Systems were in place to monitor and improve the quality of the service. Checks were being carried out by the registered manager and any further action that needed to be taken to make improvements to the service were noted and actioned. There was an effective system in place to identify, assess and manage risks to the health, safety and welfare of people using the service and others.

15, 22 November 2013

During a routine inspection

At the time of our inspection, the home was providing care for two people.

We were not able to speak to people using the service because they had complex needs. We gathered evidence of people's experiences of the service by observing how people were cared for, looking at their care records and speaking with staff.

People who used the services received appropriate care and support that met their individual needs and were treated with dignity and respect. One relative told us they were' very pleased and very happy with the service, it's the best thing that has happened to him in a long time'.

There were processes in place to protect people using services from harm. The staff were trained to recognise the signs of abuse and to report concerns in accordance with the home's procedures.

The staff were supported to provide care and treatment to people who use the service and were being trained, supervised and appraised appropriately.

There were systems in place to monitor the quality and safety of the service and accurate and appropriate records were maintained.

6 December 2012

During an inspection looking at part of the service

We were not able to speak to people using the service because they had complex needs. We gathered evidence of people's experiences of the service by observing how people were cared for, looking at their care records and speaking with staff.

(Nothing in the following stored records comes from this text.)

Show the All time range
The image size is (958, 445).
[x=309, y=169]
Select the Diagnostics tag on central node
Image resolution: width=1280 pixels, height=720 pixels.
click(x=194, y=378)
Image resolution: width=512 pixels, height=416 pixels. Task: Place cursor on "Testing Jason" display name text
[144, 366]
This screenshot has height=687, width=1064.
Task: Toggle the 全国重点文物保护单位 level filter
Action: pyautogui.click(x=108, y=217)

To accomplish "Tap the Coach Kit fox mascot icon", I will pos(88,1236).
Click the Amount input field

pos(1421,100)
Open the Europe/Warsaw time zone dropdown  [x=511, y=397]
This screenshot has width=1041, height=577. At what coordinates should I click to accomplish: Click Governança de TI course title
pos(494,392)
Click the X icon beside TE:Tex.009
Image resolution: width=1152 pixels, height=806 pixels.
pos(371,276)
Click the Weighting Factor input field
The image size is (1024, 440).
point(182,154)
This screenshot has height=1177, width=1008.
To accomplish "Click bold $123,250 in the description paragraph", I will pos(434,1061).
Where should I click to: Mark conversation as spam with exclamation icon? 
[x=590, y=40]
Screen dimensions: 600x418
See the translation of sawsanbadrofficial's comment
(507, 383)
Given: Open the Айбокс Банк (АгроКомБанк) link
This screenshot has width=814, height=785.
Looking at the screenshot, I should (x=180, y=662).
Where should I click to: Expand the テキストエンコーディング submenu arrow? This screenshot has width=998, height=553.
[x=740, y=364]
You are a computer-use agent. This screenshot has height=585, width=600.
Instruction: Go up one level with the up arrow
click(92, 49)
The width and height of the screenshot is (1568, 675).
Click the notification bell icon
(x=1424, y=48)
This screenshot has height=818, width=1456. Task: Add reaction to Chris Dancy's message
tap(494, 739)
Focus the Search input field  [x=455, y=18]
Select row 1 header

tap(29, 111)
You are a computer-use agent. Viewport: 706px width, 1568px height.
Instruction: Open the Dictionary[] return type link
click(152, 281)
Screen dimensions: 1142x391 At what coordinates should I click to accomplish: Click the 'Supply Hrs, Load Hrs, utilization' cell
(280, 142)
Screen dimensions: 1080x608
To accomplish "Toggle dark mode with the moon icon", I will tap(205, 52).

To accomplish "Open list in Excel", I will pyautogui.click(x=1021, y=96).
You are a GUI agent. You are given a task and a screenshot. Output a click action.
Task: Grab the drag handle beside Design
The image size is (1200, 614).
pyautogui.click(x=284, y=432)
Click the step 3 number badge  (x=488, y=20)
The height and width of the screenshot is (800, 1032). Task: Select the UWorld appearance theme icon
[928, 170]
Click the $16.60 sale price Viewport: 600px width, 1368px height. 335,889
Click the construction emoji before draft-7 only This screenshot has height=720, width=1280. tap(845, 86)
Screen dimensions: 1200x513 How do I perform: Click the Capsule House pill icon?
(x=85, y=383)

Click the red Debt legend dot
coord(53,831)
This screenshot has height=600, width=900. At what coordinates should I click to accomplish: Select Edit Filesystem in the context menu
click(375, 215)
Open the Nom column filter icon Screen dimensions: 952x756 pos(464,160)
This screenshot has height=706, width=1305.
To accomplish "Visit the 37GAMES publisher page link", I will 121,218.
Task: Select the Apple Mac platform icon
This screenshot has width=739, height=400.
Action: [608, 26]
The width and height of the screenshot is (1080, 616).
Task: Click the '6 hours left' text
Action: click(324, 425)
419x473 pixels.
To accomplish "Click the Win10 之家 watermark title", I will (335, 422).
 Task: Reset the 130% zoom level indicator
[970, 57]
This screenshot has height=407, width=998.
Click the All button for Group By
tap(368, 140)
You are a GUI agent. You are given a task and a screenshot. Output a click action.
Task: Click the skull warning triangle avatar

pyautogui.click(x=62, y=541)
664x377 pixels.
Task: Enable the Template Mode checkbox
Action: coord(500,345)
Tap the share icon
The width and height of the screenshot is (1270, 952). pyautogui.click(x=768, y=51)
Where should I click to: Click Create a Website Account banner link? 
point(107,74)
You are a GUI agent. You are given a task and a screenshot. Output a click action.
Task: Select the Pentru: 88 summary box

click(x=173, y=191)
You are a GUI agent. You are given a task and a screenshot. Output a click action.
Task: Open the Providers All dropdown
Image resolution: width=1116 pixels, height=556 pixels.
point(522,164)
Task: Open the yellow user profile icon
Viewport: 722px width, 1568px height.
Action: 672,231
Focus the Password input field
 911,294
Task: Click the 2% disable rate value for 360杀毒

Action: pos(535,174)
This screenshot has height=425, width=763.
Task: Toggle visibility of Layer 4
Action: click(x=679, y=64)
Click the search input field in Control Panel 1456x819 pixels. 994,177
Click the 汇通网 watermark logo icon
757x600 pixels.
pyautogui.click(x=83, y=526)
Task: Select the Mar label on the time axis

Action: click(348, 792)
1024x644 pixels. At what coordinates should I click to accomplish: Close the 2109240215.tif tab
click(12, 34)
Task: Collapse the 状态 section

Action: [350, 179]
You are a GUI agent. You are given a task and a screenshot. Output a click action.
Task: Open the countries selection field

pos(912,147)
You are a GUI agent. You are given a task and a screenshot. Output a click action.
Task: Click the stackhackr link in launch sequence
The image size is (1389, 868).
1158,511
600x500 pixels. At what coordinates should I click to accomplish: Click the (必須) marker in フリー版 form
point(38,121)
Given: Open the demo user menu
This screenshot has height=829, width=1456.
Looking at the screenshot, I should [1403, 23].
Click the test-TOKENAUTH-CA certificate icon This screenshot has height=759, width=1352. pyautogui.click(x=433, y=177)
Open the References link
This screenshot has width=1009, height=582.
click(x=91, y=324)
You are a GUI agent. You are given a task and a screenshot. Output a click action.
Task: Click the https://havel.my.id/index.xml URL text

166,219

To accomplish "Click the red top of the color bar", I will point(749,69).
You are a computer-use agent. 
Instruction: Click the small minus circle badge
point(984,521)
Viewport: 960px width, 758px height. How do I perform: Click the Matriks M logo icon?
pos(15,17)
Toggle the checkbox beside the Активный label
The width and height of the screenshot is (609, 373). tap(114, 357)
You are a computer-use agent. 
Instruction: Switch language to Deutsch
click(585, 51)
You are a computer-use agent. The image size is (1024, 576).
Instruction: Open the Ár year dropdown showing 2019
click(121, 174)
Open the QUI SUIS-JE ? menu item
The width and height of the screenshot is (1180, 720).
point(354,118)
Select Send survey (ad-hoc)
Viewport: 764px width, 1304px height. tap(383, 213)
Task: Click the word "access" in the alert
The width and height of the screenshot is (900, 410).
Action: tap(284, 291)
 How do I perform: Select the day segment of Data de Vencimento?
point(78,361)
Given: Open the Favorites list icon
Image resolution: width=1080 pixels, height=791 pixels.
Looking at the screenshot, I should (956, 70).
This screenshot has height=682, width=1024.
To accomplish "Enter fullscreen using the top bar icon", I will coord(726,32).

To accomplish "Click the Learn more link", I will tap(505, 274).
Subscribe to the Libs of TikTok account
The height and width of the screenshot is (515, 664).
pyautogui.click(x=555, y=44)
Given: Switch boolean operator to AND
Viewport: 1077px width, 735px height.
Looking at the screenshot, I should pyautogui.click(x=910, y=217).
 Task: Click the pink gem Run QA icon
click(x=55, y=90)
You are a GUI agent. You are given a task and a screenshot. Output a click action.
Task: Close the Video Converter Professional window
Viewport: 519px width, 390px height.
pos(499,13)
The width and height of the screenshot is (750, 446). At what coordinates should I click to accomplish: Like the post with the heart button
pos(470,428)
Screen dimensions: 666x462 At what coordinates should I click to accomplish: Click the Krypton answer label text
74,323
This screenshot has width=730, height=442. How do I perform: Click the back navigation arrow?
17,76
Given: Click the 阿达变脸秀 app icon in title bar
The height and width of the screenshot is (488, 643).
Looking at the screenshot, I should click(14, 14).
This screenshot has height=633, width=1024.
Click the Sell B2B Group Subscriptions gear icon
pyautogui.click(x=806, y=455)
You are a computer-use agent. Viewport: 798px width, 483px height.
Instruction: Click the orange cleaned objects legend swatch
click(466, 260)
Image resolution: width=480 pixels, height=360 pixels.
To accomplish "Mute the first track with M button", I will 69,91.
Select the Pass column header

We found that care records had improved and people were receiving better standards of care. We also found people were not being inappropriately restrained and staff had received training and awareness with regards to restraint. We also looked at records and found people were supported by a staff team which had suitable skills and experience to deliver care.

5 July 2012

During a routine inspection

We haven't been able to speak to people using the service because they had complex needs. We gathered evidence of people's experiences of the service by observing how people were cared for, looking at their care records and speaking with staff.

We found that people did not have their care appropriately planned, staff were not suitably trained and supplied in sufficient numbers and people were not protected from the risks of abuse. We have reported our findings of this visit to the Local Authority Safeguarding team.